Using APTAT to Do All Things through Christ
In Philippians 4:13, Paul says, "I can do all things through him who strengthens me.” Paul knows how to live all of life—highs and lows, triumphs and tragedies—by the strength that Christ supplies. He says, “I have learned … I know how … I have learned the secret … I can do all things” (Phil. 4:11-13). What did Paul know? How did he access the empowering grace of Jesus Christ? What was the secret? And how can we, too, be strengthened by Christ in our actual lives in order to face all things by the power of God?
By examining other passages from Paul, it’s possible to observe and imitate the very practical ways that he actively relied on the empowering grace of Christ in the midst of very real circumstances, “in toil and hardship, through many a sleepless night, in hunger and thirst, often without food, in cold and exposure” (2 Cor. 11:27). The secret to invincible joy in Christ is not for an elite few, it is God’s gracious gift to all who trust in him, and he makes it known through his word.
John Piper developed the acronym APTAT as a practical outline for seeking to live all of life by faith so that he could say, like Paul, “It is no longer I who live, but Christ who lives in me” (Gal. 2:20). Piper said, “I begin my day with it, and I follow it when I must exert some effort to do right. The goal is for this way of thinking and feeling to become so much a part of me that I approach all of life this way.”

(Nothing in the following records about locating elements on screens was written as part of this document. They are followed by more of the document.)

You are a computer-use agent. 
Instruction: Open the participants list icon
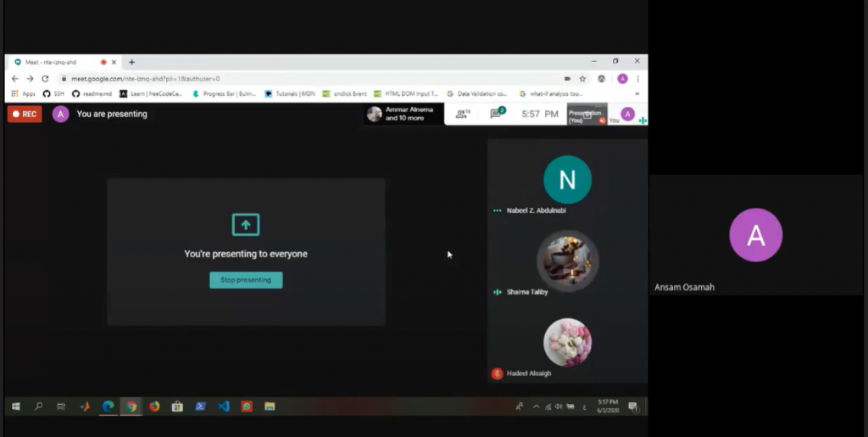pyautogui.click(x=462, y=114)
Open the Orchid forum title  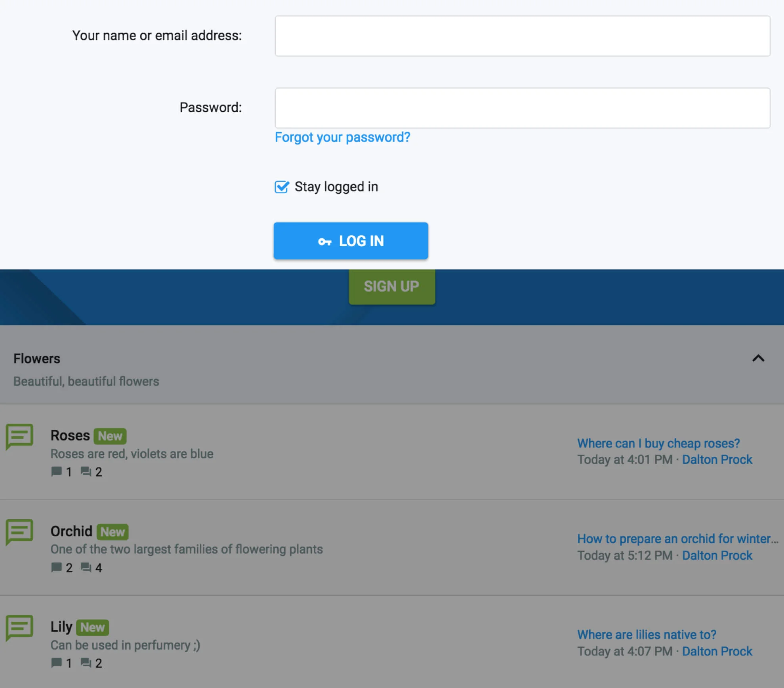point(71,531)
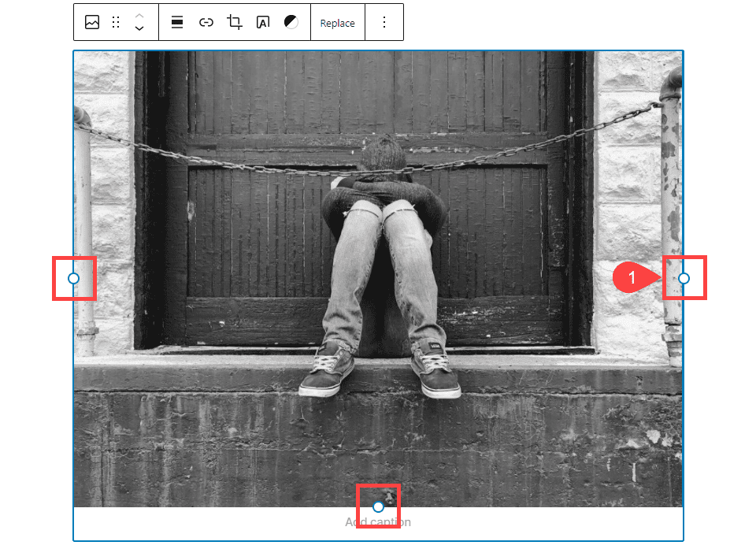Click the Add caption link below the image

(377, 522)
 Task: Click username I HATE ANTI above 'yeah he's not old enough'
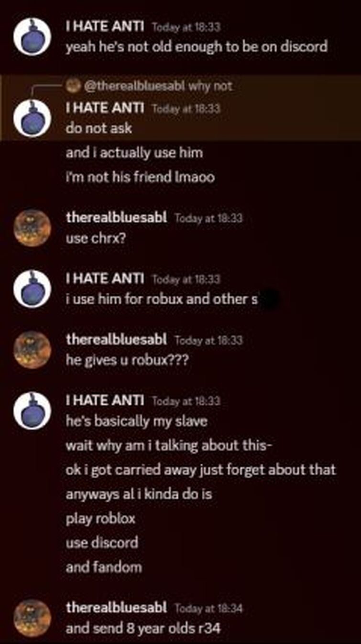click(x=105, y=27)
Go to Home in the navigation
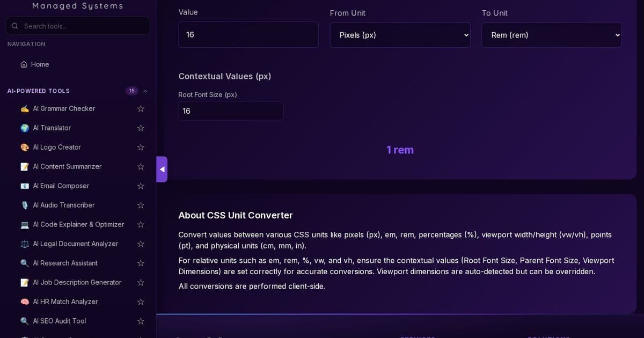Image resolution: width=644 pixels, height=338 pixels. pyautogui.click(x=39, y=64)
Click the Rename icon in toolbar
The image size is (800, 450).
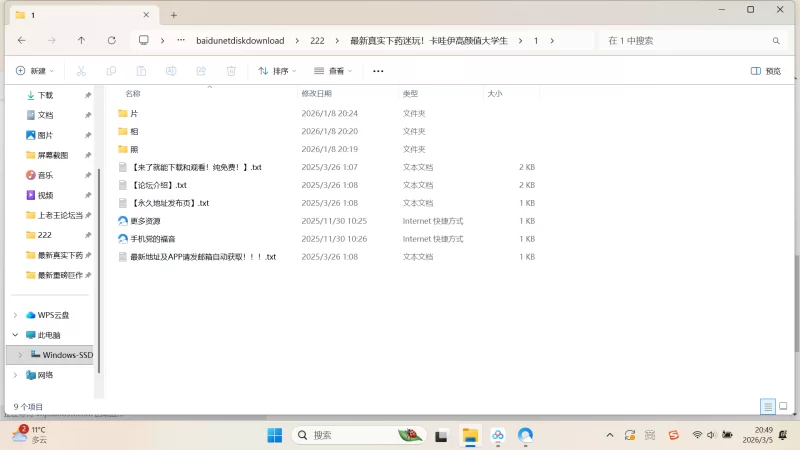171,71
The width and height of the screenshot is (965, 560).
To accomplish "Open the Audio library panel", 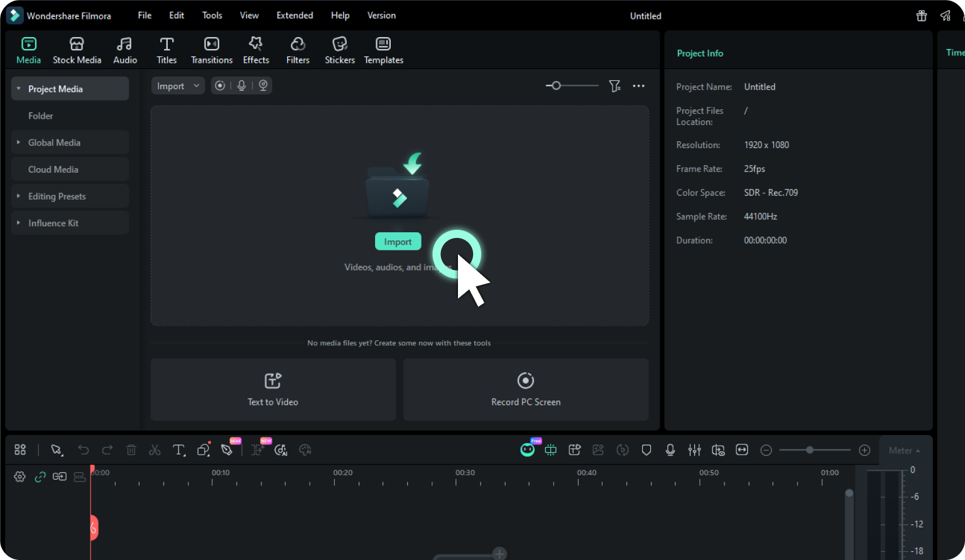I will [x=124, y=50].
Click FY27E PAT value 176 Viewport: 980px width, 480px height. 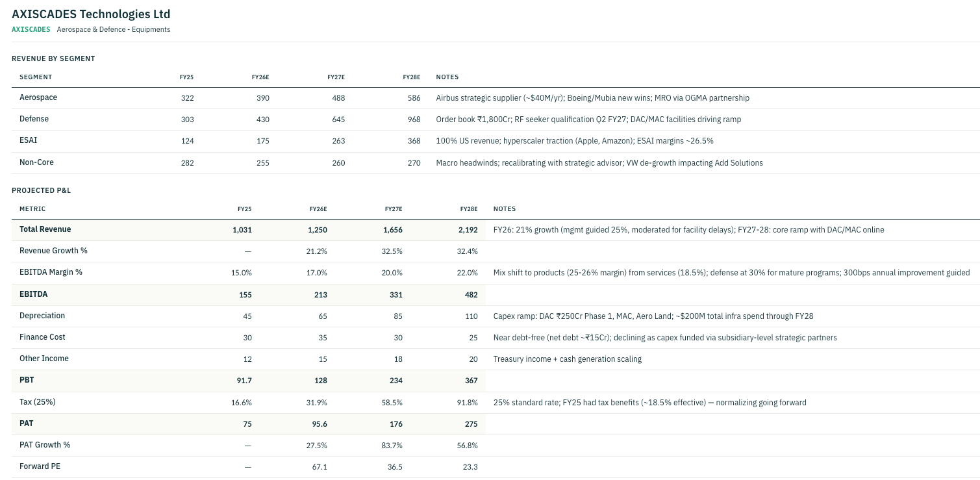(396, 423)
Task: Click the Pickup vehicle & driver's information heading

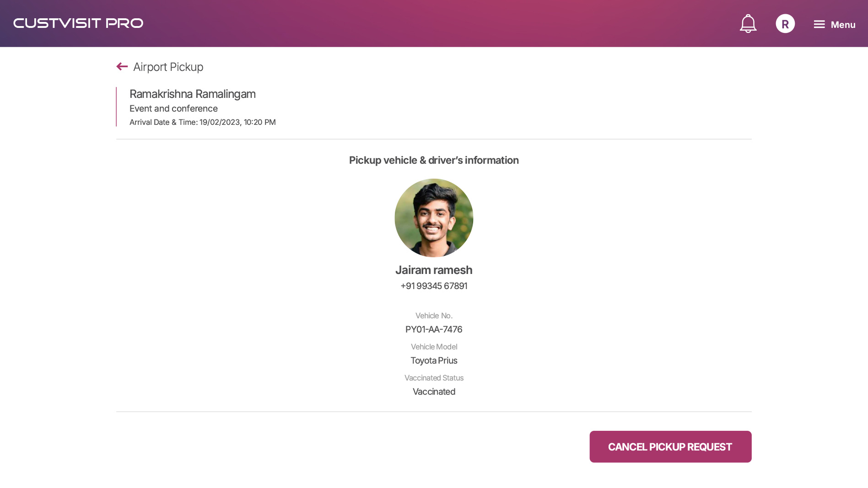Action: [434, 160]
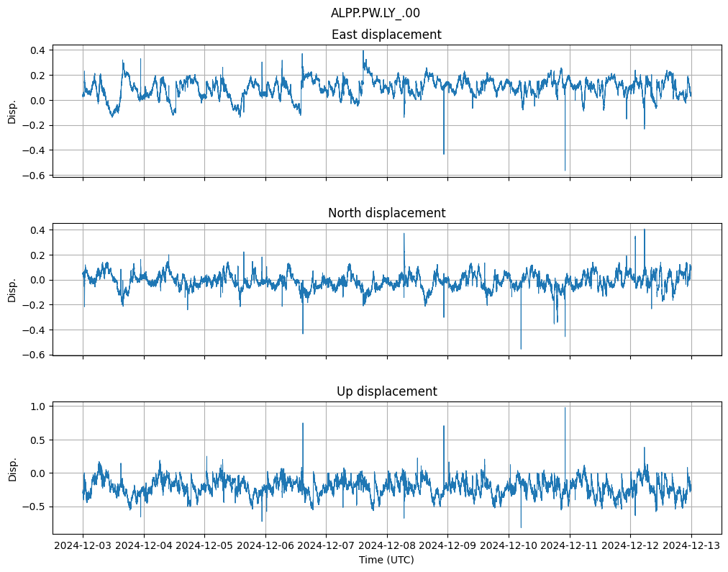Image resolution: width=728 pixels, height=572 pixels.
Task: Click the Disp. label of Up plot
Action: (12, 468)
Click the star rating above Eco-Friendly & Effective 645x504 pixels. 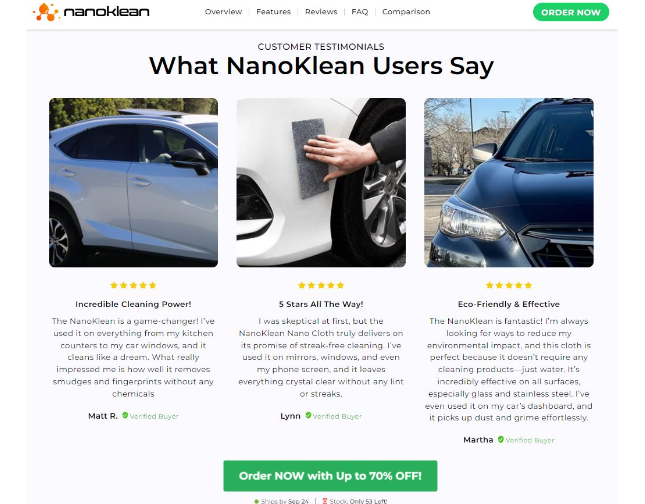509,285
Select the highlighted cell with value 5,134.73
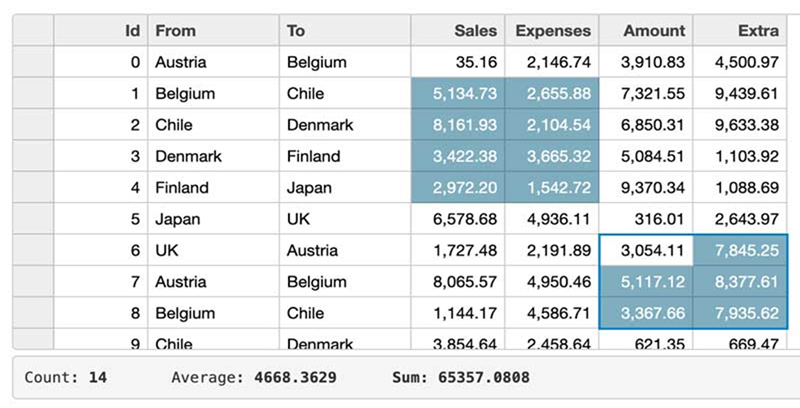Image resolution: width=800 pixels, height=408 pixels. point(458,93)
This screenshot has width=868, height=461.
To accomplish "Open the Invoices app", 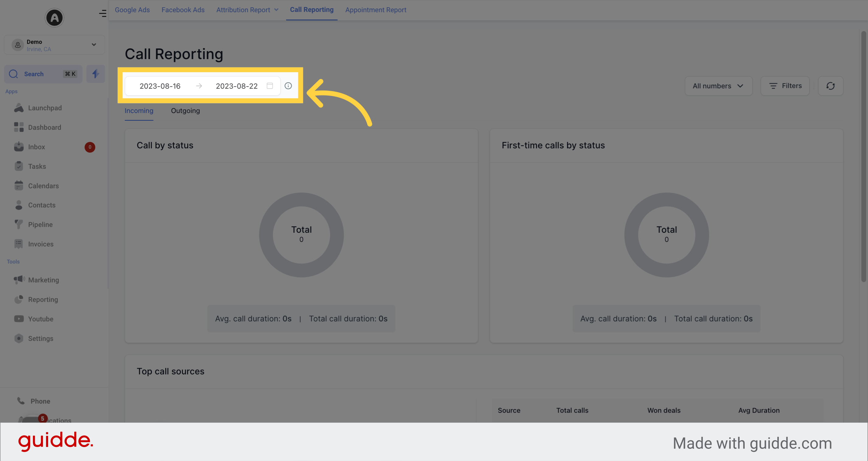I will click(40, 244).
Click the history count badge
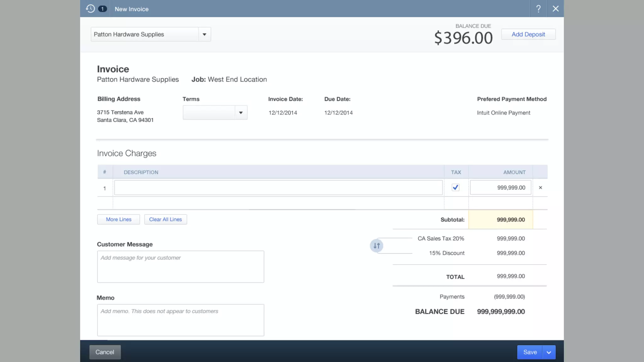 pyautogui.click(x=102, y=9)
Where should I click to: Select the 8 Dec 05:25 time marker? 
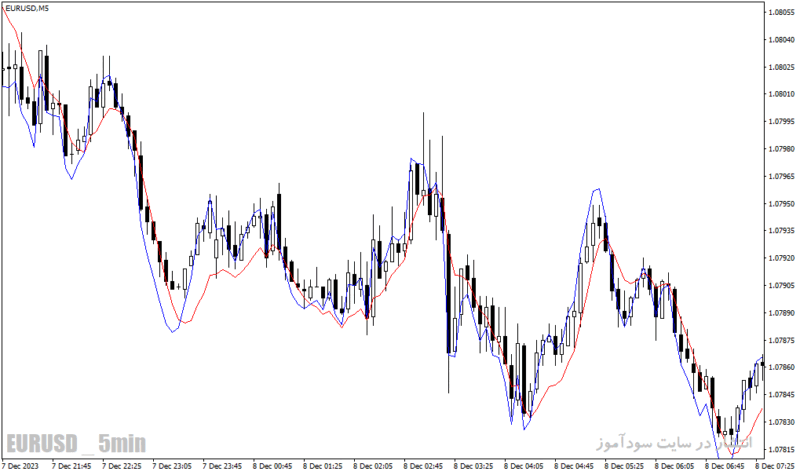625,466
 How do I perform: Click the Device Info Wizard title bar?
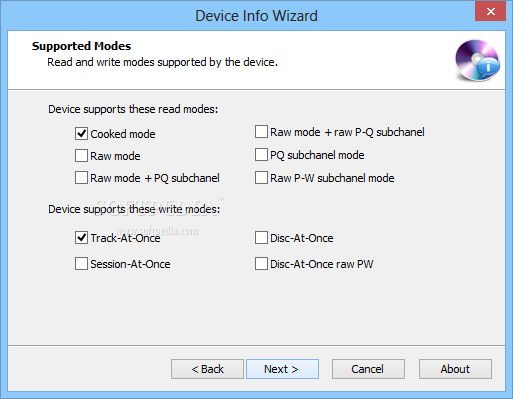pyautogui.click(x=256, y=16)
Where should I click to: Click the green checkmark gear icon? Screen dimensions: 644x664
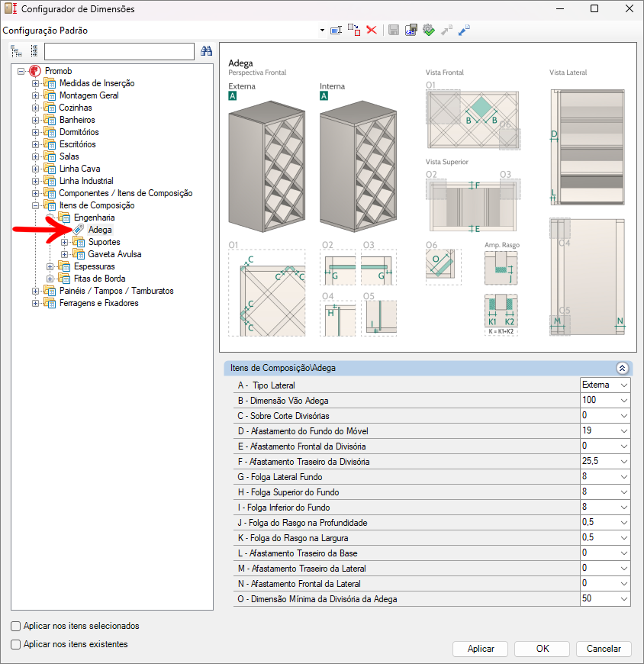tap(429, 30)
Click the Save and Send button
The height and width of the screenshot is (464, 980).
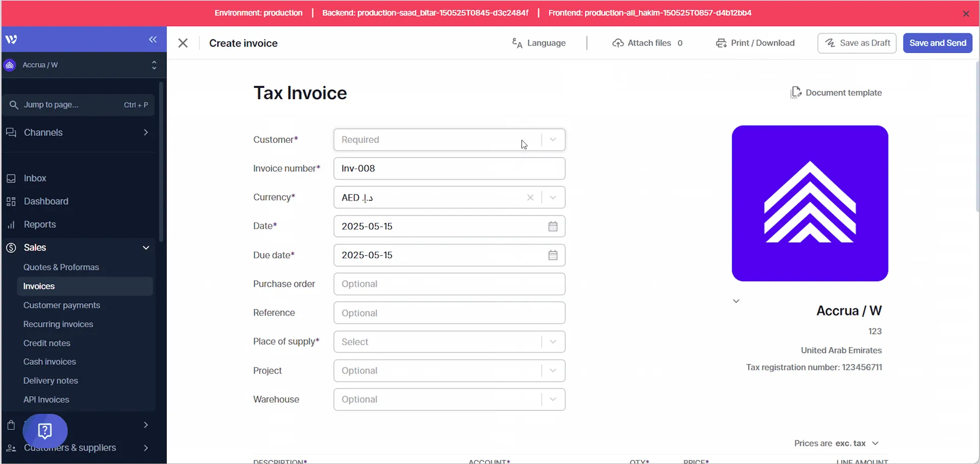pyautogui.click(x=938, y=43)
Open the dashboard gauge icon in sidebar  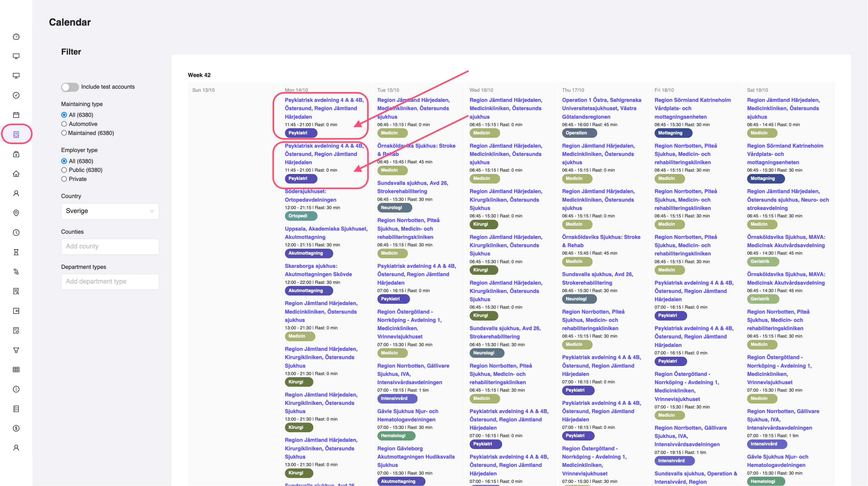(16, 37)
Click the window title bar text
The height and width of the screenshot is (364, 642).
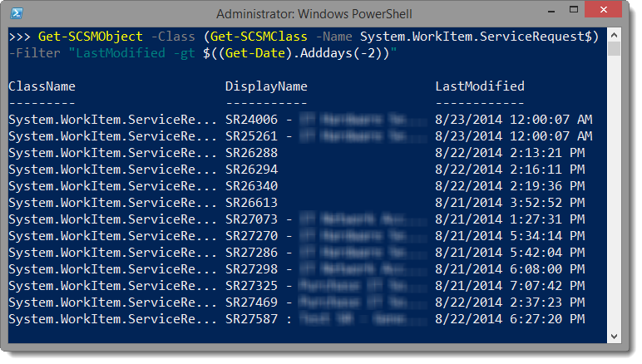[x=314, y=14]
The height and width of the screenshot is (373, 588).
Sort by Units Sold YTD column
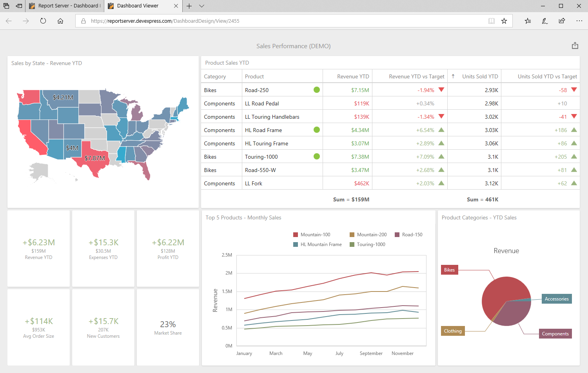[x=479, y=76]
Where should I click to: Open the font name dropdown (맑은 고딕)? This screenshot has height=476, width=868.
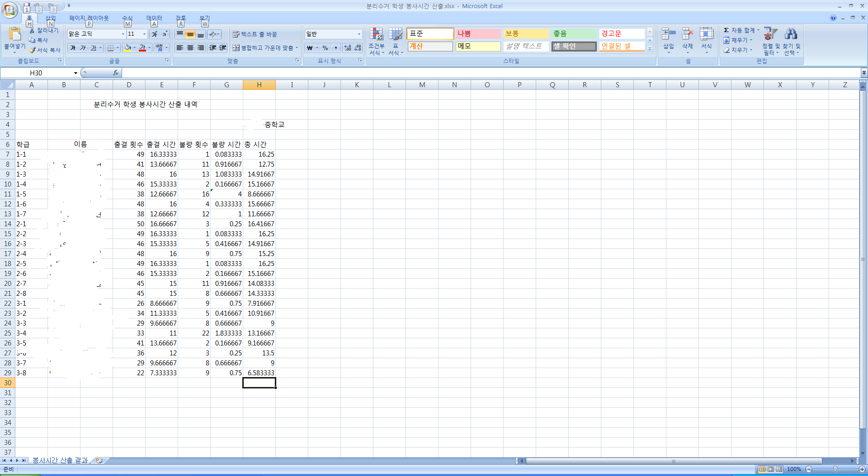(x=123, y=34)
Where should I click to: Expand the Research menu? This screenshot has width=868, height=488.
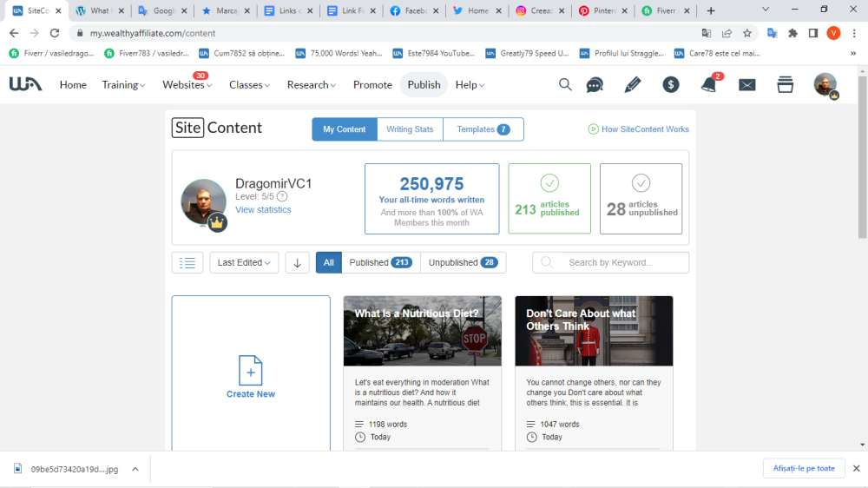tap(312, 85)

Later, Piper said, “The kind of situation I have in mind for using these five steps is virtually any situation in which you aim to obey God … [But] practically what I have in mind are those situations that feel especially challenging or threatening — acts of obedience and service that could be dangerous, or embarrassing, or situations where temptation will be great, or where great potential good could come.”
This is an acronym that Greg and I both consciously and routinely use in our own lives. Personally, I use it in a wide range of situations: I use it when I am preparing to preach and I feel stuck, when I’m facing a relational challenge, when I feel anxious or fearful about a situation, or when I lack the motivation to tackle some responsibility. Again and again, I have found that God is “a very present help” (Psalm 46:1).
We commend APTAT to you, not as a formula, but as a memory aid rooted in biblical wisdom to help you do all things through Christ who strengthens you.
ADMIT your weakness
In 2 Corinthians 12:8-9, Paul writes, “Three times I pleaded with the Lord about this [thorn in the flesh], that it should leave me.  But [the Lord] said to me, ‘My grace is sufficient for you, for my power is made perfect in weakness.’ Therefore I will boast all the more gladly of my weaknesses, so that the power of Christ may rest upon me” (emphasis added).
So one thing that Paul does in order to experience the power of Christ is he gladly admits his weaknesses. Since “God opposes the proud but gives grace to the humble” (Jas. 4:6; cf. 1 Pet. 5:5), then we must begin by humbly admitting our need for his help.
PRAY for help
Paul told the Philippians, “In everything by prayer and supplication with thanksgiving let your requests be made known to God” (Phil. 4:6). And Hebrews 4:16 encourages us, “Let us then with confidence draw near to the throne of grace, that we may receive mercy and find grace to help in time of need.”
TRUST a specific promise
In Galatians 2:20, Paul writes, “I have been crucified with Christ. It is no longer I who live, but Christ who lives in me. And the life I now live in the flesh I live by faith in the Son of God, who loved me and gave himself for me.” So does Paul live, or does he not live? He tells us that Christ lives through him as he lives by faith. That is, Paul is trusting Christ, relying on Christ, clinging to Christ as he goes about his daily life. As he consciously trusts Christ to be and do all that he promises, Paul can say, “It is no longer I who live, but Christ who lives in me.”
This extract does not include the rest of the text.